_The request_
Give back every item below word for word, without changing anything.
## Begin Data listing
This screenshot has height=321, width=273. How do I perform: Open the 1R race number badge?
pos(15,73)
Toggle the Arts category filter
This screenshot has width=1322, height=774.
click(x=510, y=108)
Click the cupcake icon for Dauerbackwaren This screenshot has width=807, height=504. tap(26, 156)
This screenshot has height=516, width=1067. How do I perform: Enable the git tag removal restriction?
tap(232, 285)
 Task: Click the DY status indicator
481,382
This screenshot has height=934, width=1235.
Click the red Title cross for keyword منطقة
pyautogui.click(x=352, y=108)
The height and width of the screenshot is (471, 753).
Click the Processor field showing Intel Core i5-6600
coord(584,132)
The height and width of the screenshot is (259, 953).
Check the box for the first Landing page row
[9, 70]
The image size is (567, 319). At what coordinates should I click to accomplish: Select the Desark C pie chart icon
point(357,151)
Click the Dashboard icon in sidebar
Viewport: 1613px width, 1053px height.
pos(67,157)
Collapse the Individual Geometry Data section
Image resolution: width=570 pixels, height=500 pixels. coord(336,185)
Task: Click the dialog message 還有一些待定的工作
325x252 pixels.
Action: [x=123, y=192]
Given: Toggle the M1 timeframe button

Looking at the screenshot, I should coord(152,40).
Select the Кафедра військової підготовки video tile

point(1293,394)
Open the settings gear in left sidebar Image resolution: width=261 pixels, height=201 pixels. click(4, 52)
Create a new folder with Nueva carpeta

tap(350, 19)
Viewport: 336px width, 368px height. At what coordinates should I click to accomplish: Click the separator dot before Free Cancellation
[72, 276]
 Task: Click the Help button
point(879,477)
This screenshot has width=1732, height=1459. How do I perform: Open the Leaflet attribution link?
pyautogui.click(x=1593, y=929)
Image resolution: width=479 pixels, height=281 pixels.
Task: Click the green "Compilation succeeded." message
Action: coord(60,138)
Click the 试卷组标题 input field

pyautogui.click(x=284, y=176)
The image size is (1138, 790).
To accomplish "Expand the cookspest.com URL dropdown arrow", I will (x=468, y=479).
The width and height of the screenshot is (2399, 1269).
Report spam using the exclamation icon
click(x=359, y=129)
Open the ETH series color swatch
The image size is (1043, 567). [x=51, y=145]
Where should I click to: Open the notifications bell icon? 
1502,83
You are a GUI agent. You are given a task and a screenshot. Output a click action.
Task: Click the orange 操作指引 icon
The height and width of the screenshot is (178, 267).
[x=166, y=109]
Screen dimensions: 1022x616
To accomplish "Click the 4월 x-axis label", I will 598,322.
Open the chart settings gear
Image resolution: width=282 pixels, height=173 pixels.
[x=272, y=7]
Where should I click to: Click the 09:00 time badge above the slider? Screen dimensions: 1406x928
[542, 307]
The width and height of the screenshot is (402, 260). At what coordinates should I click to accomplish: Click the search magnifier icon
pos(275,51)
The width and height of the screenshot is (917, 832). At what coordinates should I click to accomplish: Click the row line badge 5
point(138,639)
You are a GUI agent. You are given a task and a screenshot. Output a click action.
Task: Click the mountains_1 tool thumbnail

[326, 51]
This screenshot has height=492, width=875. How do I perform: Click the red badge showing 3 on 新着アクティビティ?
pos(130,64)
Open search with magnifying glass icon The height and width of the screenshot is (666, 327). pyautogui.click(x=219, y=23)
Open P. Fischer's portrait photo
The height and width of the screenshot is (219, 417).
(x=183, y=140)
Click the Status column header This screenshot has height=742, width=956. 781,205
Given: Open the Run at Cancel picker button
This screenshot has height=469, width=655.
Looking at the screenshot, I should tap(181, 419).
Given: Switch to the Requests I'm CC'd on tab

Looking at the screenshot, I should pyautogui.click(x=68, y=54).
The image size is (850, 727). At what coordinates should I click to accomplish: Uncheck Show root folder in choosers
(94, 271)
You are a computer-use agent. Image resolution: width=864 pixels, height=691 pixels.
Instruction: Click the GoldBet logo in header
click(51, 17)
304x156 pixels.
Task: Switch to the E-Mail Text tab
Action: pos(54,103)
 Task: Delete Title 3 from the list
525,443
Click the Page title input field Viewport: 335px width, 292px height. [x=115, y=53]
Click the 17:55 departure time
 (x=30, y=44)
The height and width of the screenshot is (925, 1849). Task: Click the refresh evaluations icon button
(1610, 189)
## End Data listing
_The completed task_
This screenshot has height=321, width=273. How do I perform: Open the 1R race number badge?
pos(15,73)
Toggle the Arts category filter
This screenshot has width=1322, height=774.
click(x=510, y=108)
Click the cupcake icon for Dauerbackwaren This screenshot has width=807, height=504. tap(26, 156)
This screenshot has height=516, width=1067. How do I perform: Enable the git tag removal restriction?
tap(232, 285)
 Task: Click the DY status indicator
481,382
This screenshot has height=934, width=1235.
Click the red Title cross for keyword منطقة
pyautogui.click(x=352, y=108)
The height and width of the screenshot is (471, 753).
Click the Processor field showing Intel Core i5-6600
coord(584,132)
The height and width of the screenshot is (259, 953).
Check the box for the first Landing page row
[9, 70]
The image size is (567, 319). At what coordinates should I click to accomplish: Select the Desark C pie chart icon
point(357,151)
Click the Dashboard icon in sidebar
Viewport: 1613px width, 1053px height.
pos(67,157)
Collapse the Individual Geometry Data section
Image resolution: width=570 pixels, height=500 pixels. coord(336,185)
Task: Click the dialog message 還有一些待定的工作
325x252 pixels.
Action: [x=123, y=192]
Given: Toggle the M1 timeframe button

Looking at the screenshot, I should coord(152,40).
Select the Кафедра військової підготовки video tile

point(1293,394)
Open the settings gear in left sidebar Image resolution: width=261 pixels, height=201 pixels. click(4, 52)
Create a new folder with Nueva carpeta

tap(350, 19)
Viewport: 336px width, 368px height. At what coordinates should I click to accomplish: Click the separator dot before Free Cancellation
[72, 276]
 Task: Click the Help button
point(879,477)
This screenshot has width=1732, height=1459. How do I perform: Open the Leaflet attribution link?
pyautogui.click(x=1593, y=929)
Image resolution: width=479 pixels, height=281 pixels.
Task: Click the green "Compilation succeeded." message
Action: coord(60,138)
Click the 试卷组标题 input field

pyautogui.click(x=284, y=176)
The image size is (1138, 790).
To accomplish "Expand the cookspest.com URL dropdown arrow", I will (x=468, y=479).
The width and height of the screenshot is (2399, 1269).
Report spam using the exclamation icon
click(x=359, y=129)
Open the ETH series color swatch
The image size is (1043, 567). [x=51, y=145]
Where should I click to: Open the notifications bell icon? 
1502,83
You are a GUI agent. You are given a task and a screenshot. Output a click action.
Task: Click the orange 操作指引 icon
The height and width of the screenshot is (178, 267).
[x=166, y=109]
Screen dimensions: 1022x616
To accomplish "Click the 4월 x-axis label", I will 598,322.
Open the chart settings gear
Image resolution: width=282 pixels, height=173 pixels.
[x=272, y=7]
Where should I click to: Click the 09:00 time badge above the slider? Screen dimensions: 1406x928
[542, 307]
The width and height of the screenshot is (402, 260). At what coordinates should I click to accomplish: Click the search magnifier icon
pos(275,51)
The width and height of the screenshot is (917, 832). At what coordinates should I click to accomplish: Click the row line badge 5
point(138,639)
You are a GUI agent. You are given a task and a screenshot. Output a click action.
Task: Click the mountains_1 tool thumbnail

[326, 51]
This screenshot has height=492, width=875. How do I perform: Click the red badge showing 3 on 新着アクティビティ?
pos(130,64)
Open search with magnifying glass icon The height and width of the screenshot is (666, 327). pyautogui.click(x=219, y=23)
Open P. Fischer's portrait photo
The height and width of the screenshot is (219, 417).
(x=183, y=140)
Click the Status column header This screenshot has height=742, width=956. 781,205
Given: Open the Run at Cancel picker button
This screenshot has height=469, width=655.
Looking at the screenshot, I should tap(181, 419).
Given: Switch to the Requests I'm CC'd on tab

Looking at the screenshot, I should pyautogui.click(x=68, y=54).
The image size is (850, 727). At what coordinates should I click to accomplish: Uncheck Show root folder in choosers
(94, 271)
You are a computer-use agent. Image resolution: width=864 pixels, height=691 pixels.
Instruction: Click the GoldBet logo in header
click(51, 17)
304x156 pixels.
Task: Switch to the E-Mail Text tab
Action: pos(54,103)
 Task: Delete Title 3 from the list
525,443
Click the Page title input field Viewport: 335px width, 292px height. [x=115, y=53]
Click the 17:55 departure time
 (x=30, y=44)
The height and width of the screenshot is (925, 1849). Task: Click the refresh evaluations icon button
(1610, 189)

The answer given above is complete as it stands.